Resumo

Propomos investigar o corpo em movimento na capoeira, atentos às práticas de constituição/invenção do capoeirista. Acompanhamos grupos de capoeira Angola e Regional nas cidades de São Paulo, Piracicaba, Botucatu e Jaú. O princípio da cartografia (DELEUZE; GUATTARI, 1995a) mobilizou a investigação, permitindo lançar a proposição de partida de um modo implicado, em que pesquisador e sujeitos, intenções e devires se envolveram junto à capoeira. A partir deste envolvimento, os relatórios foram sendo forjados (diários e entrevistas gravadas), dando testemunho e visibilidade aos movimentos feitos entre pesquisador e sujeitos.
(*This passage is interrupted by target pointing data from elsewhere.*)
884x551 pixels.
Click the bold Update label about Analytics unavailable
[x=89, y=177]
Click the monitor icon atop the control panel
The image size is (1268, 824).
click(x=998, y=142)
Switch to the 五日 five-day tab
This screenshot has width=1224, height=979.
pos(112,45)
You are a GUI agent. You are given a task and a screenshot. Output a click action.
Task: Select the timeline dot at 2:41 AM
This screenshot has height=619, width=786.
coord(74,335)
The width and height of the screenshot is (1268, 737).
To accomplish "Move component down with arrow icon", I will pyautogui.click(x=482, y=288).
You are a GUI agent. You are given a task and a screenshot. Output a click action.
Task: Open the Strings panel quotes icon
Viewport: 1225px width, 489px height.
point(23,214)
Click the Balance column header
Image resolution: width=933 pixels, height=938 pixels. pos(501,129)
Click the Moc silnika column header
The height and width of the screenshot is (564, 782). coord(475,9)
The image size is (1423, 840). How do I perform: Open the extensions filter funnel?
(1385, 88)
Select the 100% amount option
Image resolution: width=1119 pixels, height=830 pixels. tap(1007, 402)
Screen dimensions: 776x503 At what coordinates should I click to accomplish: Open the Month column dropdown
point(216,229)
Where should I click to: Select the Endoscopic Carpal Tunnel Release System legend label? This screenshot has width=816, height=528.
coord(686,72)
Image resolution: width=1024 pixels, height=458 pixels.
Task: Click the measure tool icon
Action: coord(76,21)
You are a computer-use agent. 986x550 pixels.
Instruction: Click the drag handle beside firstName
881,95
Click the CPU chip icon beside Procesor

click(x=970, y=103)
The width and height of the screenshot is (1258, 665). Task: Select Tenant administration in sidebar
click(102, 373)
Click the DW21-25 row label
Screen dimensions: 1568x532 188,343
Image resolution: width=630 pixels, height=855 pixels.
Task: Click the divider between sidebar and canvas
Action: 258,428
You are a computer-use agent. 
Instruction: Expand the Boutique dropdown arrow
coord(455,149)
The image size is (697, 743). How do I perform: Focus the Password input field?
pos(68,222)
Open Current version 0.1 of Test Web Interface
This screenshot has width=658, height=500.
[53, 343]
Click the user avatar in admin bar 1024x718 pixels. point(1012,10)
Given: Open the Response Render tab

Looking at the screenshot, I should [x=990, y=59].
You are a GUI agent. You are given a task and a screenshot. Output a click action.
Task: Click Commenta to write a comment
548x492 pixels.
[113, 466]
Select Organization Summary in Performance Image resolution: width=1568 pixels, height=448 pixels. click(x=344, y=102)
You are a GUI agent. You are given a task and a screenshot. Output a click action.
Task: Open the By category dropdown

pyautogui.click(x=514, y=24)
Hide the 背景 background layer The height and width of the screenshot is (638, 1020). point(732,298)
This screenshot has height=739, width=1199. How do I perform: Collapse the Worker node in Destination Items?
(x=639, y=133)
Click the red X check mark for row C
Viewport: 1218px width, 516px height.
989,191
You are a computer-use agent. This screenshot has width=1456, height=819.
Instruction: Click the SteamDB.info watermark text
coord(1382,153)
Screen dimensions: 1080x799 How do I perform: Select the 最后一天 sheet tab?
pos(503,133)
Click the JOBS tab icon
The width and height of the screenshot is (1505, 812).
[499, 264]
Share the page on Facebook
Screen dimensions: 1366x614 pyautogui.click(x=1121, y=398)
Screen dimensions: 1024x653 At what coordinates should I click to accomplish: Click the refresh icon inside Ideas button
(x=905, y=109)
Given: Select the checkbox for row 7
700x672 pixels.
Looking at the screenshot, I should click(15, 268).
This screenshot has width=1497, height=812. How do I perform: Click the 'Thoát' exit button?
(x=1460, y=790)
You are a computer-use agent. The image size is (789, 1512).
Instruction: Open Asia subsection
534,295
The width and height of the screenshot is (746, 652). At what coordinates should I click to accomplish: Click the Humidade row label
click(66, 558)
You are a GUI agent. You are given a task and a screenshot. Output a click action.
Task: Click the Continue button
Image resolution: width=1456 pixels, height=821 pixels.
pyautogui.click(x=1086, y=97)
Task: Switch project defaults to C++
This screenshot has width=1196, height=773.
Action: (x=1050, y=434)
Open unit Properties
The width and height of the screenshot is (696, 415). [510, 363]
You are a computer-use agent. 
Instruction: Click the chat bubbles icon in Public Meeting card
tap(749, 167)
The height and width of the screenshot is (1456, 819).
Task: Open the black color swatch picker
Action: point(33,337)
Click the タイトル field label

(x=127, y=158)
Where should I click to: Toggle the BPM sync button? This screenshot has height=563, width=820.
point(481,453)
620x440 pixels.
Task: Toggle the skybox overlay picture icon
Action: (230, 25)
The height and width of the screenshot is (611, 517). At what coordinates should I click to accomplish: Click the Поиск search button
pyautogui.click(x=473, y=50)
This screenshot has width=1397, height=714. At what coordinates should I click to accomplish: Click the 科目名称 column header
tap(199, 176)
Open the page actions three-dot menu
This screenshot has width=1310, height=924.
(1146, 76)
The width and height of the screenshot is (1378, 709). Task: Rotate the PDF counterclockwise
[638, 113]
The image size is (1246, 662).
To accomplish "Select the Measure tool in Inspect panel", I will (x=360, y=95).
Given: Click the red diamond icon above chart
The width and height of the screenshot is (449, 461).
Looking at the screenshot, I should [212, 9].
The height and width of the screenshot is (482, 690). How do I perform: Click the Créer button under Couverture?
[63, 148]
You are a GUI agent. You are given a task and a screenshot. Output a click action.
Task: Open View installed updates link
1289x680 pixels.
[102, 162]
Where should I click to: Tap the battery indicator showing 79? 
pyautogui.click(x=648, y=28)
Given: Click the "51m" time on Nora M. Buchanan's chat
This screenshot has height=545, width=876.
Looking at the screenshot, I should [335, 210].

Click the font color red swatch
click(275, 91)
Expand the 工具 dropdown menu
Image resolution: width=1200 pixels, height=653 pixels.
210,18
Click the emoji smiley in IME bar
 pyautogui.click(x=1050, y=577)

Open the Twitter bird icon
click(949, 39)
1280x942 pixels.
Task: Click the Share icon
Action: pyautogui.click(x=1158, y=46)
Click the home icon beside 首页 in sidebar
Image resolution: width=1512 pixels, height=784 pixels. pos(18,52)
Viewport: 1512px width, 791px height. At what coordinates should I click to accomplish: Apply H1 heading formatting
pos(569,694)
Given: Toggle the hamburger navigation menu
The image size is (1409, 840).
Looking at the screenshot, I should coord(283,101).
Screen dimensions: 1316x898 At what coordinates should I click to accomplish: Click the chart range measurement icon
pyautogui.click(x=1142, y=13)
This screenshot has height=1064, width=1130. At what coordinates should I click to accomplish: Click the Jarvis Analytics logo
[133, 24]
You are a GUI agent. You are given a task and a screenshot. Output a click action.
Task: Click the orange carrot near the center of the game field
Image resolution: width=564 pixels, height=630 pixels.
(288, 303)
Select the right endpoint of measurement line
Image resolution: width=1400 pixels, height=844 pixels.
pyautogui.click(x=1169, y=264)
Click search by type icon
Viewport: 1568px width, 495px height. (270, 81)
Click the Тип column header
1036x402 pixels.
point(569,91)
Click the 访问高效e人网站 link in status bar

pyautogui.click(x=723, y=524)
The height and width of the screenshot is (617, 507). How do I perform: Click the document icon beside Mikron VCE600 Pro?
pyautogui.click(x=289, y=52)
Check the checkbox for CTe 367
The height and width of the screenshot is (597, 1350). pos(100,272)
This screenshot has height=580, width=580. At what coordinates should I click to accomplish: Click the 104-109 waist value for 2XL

A escritura da pesquisa mergulhou nas relações e nas singularidades descobertas nos relatórios produzidos, fazendo emergir ideias e multiplicidades. Observamos que não se alcança a capoeira como prática da existência se o capoeirista não dedica seus esforços e suas potencialidades na experiência de movimento com a capoeira, o que reclama por uma disposição e cultivo desta prática. O cultivo cresce com o auscultar de uma vontade de aprender, que chama a atenção do sujeito para ocupar-se consigo junto à prática que o instiga. Deste referencial irredutível o corpo que se ocupa consigo o sujeito se lança à relação com o mestre e com o grupo, e assim, coletivamente, a capoeira surge como movimento e, enquanto tal, coloca o capoeirista face aos desafios que atravessam os relacionamentos, alertando-o sobre a necessidade de se virar. Nas fases iniciais de aprendizagem, o aprendiz tem dificuldades para lidar com esta necessidade. A preparação física e técnica tentam controlá-la, mas os relacionamentos exigem certa disposição ao imprevisível, a qual só o corpo receptivo suporta. A ginga desperta a atuação do corpo receptivo; o ritmo e a música intensificam-na, expondo o movimento frente ao porvir dos relacionamentos. A vadiação e a aprendizagem da malícia e da dissimulação se alimentam desta exposição; a roda as introduz dentro de um ritual. Ao se ocupar com o corpo receptivo, o capoeirista lapida seus modos de ser, inventando a graça de seu viver junto à prática que escolheu tomar para si. O corpo receptivo é o agente furtivo desta invenção, pois movimenta as potências que correm sob as habilidades treinadas e automatizadas, deslocando-as indefinidamente.